→ Input records
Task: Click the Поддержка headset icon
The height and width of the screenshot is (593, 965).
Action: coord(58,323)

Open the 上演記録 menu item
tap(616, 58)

...

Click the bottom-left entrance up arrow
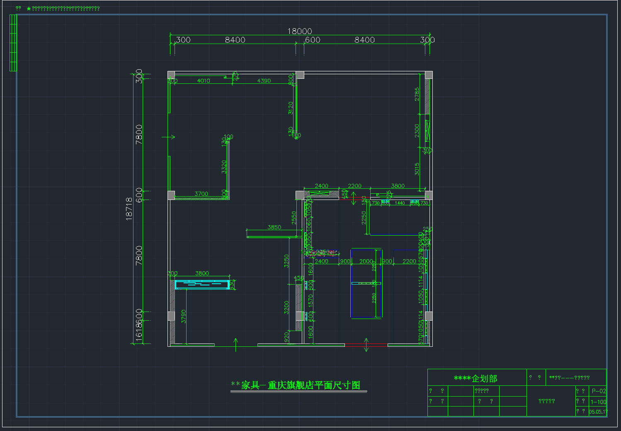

→ The problem
Return each line of the preceding material in which "Click" can be found.

→ Expected answer
Task: Click the Поддержка headset icon
Click the bottom-left entrance up arrow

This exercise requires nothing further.